▶ Supplied text:
The federal government has estimated that some 50,000 additional health IT workers will be needed in the next five years to help practices and hospitals digitize healthcare. So where will they come from?
Who helped you implement your EHR? Or, if you’re planning to implement one, do you have the proper IT support?
The federal government has estimated that some 50,000 additional health IT workers will be needed in the next five years to help practices and hospitals digitize healthcare. So where will they come from?
The Oregon Institute of Technology is one organization that has taken steps to address this. I just spoke with Dr. Michael Kishner, director of a new program launched at OIT: a health informatics degree program, which, as he describes it, addresses far more than the traditional IT course.
Health IT workers will be doing more than implementing technology, and this program aims to prepare them for their duties. According to Kirshner, students will learn how to work with the unique end-user (clinicians, administrators, etc.), configure the systems for the specific healthcare setting, and finally, optimize the data available.
I found that final point particularly interesting. EHRs and other health IT applications promise to flood practices with patient data. As more physicians adopt EHRs and more systems are connected through a health information network, data will abound that can - if used properly - lend itself to improving outcomes. So health informatics students are learning to optimize that data through business analytics, data mining, business intelligence, and the like.
As Kirshner put it: “You will be sitting on a wealth of electronic data, so how do you assess quality metrics and provide for meaningful use through quality reporting? How do you do panel management and executive dashboards using evidence-based guidelines with the information you’re sitting on from your patient population?”
Again, it’s not enough to implement the technology - you’ve got to mine and use the data. And programs like this one (and if there aren’t already others, I assume we will start seeing them crop up all over the place) that are starting to address the need you might already be feeling as you implement your EHR and dig into that wealth of data.

▶ Provided records:
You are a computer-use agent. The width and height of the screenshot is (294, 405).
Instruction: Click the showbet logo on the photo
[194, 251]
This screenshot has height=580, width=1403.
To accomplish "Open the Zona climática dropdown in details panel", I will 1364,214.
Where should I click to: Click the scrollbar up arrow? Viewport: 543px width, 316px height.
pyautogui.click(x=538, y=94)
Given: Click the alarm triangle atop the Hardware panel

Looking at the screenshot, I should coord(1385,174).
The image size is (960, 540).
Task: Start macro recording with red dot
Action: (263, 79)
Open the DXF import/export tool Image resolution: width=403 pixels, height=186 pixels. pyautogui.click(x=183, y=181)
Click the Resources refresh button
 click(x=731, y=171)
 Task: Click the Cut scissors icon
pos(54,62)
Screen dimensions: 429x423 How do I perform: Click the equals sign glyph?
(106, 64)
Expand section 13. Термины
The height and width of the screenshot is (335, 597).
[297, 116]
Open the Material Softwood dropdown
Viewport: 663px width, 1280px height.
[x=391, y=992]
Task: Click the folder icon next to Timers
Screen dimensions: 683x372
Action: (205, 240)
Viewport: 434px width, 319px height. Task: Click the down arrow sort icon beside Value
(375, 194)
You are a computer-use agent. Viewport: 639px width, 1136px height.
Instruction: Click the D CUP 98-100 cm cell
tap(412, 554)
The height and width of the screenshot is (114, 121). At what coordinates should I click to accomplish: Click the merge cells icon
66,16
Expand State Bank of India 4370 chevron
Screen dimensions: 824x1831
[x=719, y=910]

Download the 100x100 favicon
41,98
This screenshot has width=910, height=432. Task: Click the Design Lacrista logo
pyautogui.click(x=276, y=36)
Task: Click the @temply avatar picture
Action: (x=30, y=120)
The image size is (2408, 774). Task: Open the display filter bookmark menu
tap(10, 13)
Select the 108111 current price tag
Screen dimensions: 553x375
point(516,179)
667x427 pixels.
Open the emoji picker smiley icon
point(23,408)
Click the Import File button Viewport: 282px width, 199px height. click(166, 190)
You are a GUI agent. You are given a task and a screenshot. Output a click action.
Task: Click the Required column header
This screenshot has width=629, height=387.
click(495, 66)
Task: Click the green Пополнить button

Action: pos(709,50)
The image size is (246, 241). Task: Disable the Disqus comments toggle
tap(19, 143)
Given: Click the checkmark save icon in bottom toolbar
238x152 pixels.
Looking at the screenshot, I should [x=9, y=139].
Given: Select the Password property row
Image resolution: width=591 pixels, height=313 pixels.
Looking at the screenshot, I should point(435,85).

▶ Work required: According to the text on health IT training, how many additional health IT workers does the federal government estimate will be needed in the next five years?

▶ Solution: Some 50,000.